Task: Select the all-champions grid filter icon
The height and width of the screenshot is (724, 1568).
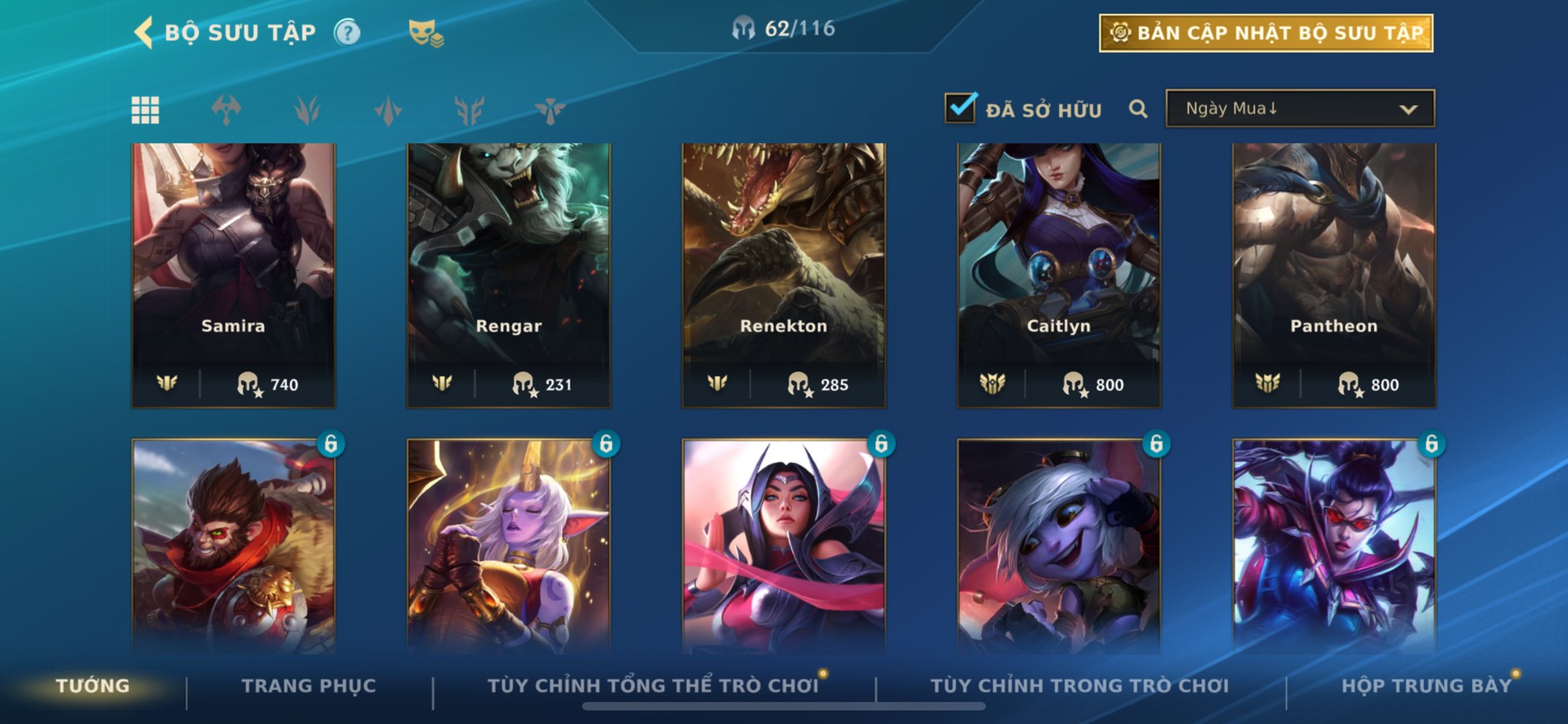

____

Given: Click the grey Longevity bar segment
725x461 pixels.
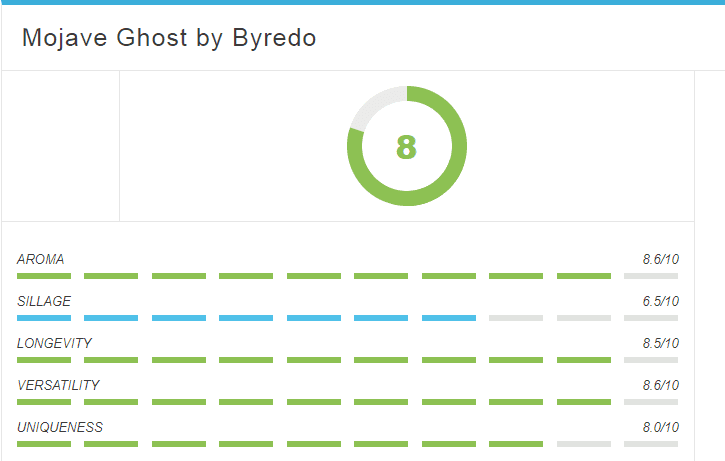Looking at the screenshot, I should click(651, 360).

____

◆ WORK REQUIRED ◆
Please give back, exactly as it stands above, the stretch from the line with "Task: Select the" through the line with "The height and", and no line outside it.

◆ FINISHED TASK ◆
Task: Select the all-champions grid filter icon
The height and width of the screenshot is (724, 1568).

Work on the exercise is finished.